Loathed or lauded, the expansion of U.S. 281 north of Loop 1604 has changed the lives of hundreds of thousands of auto-dependent San Antonians who now cope with weekly lane closures, multiple detours and more stressful commutes.
And that was just phase one.
Phase two, which will begin in the coming months, had its ceremonial groundbreaking of sorts Friday — no earthmovers are actually digging yet.
Civic leaders turned shovels and praised what will be, by 2022, four new lanes (two north and south), plus two HOV lanes for high-occupancy vehicles, from Stone Oak Parkway to Borgfield Drive south of the Comal County line.
The total cost for both sections, including right of way acquisition and engineering, has been estimated by the Texas Department of Transportation at roughly a half-billion dollars. TxDOT says phase one will finish in late 2020, about a year ahead of schedule.
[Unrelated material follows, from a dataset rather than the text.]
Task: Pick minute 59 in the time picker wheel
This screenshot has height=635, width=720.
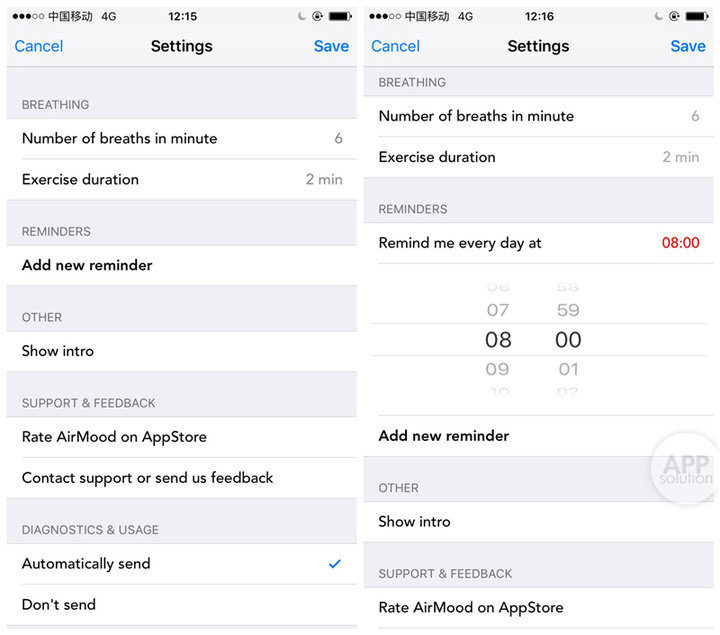Action: 568,311
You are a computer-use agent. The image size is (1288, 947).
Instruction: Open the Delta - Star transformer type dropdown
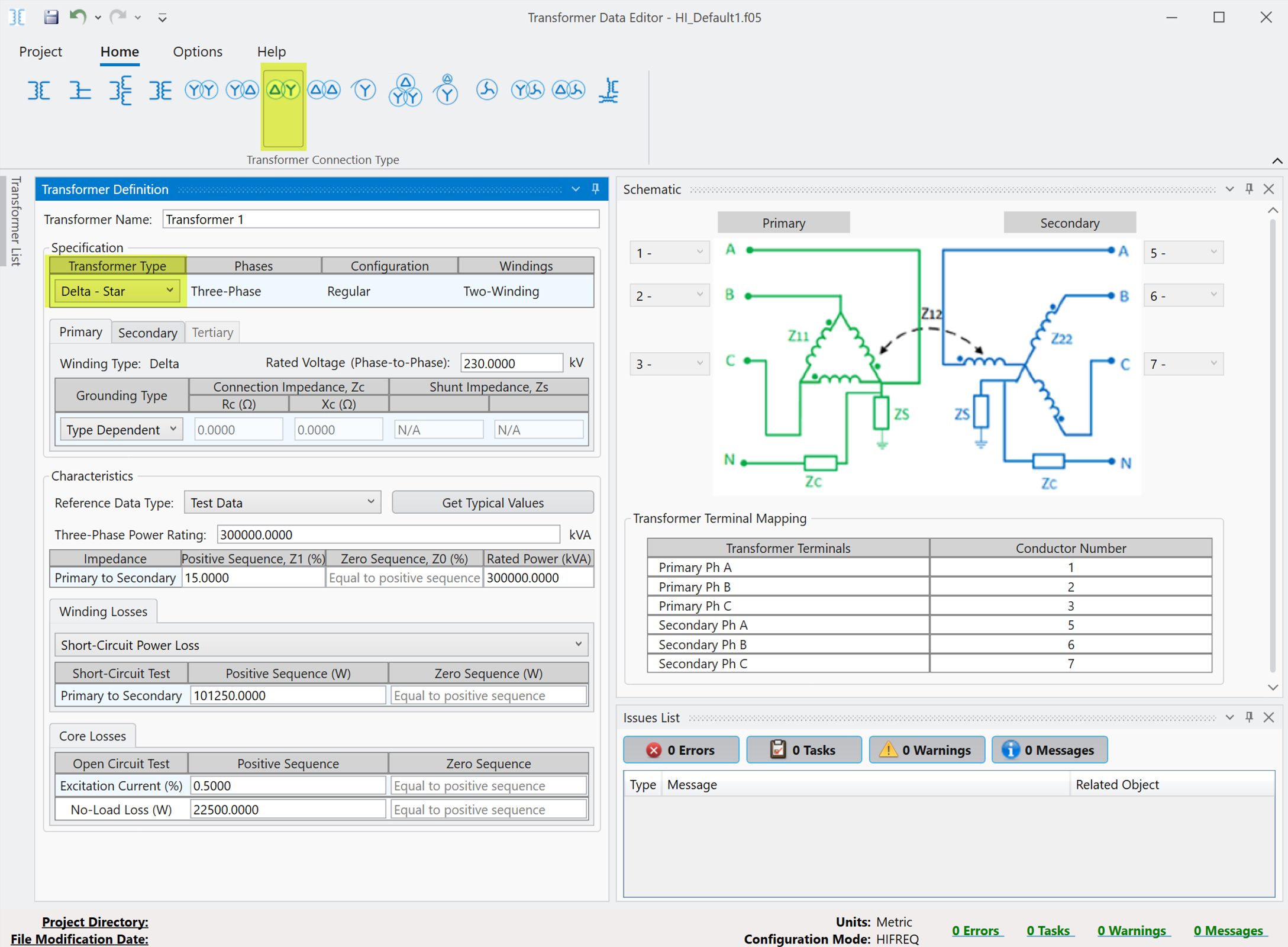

“All of us who drive this corridor know all too well how badly this expansion is needed and how much we welcome it,” said Bexar County Judge Nelson Wolff at the groundbreaking. “It’s crucial to provide our fast-growing region a top-notch highway system.”
The second phase of construction will feature a new median separating the new northbound and southbound primary lanes along a nearly-four-mile stretch of 281. The expansion will also include two new lanes of frontage road in both directions, meaning it will make become a 10-lane freeway.
The once-humble 281, which stretches from the Rio Grande Valley to almost the Canadian border near Dunseith, North Dakota, has been a concrete barometer of sorts for San Antonio’s growth and suburban sprawl. What natives remember as an almost-rural country highway that quickly got city folks into the prickly pear ranchlands of Comal and Blanco counties is now the 15th most congested road in Texas, lined with rambling subdivisions, hundreds of stores and acres of parking lots.
None of the new lanes will be tolled. TxDOT spokesman Hernan Rozemberg said Friday the agency did not yet have specific dates for when the phase two construction would begin, nor the location of future detours and exit closures. He said TxDOT is still clearing the right of way before earth movers make the scene.
Almost exactly two years ago at the groundbreaking for phase one, Bexar County Commissioner (and the county judge’s son) Kevin Wolff said he supported the 281 expansion but lamented that the money would be spent only on more traditional roads.
“As a community, we just haven’t matured into asking what other means of transportation there are,” Wolff said. “It was a major fight just to get HOV lanes. A lot of people really fought them.”
Christine Drennon, director of the urban studies program at Trinity University, said in 2017 that the massive highway project exemplified a “1950s mentality that is directed for a certain demographic” and that the half-billion dollars could be better spent on “the neglected inner-city neighborhoods of San Antonio.”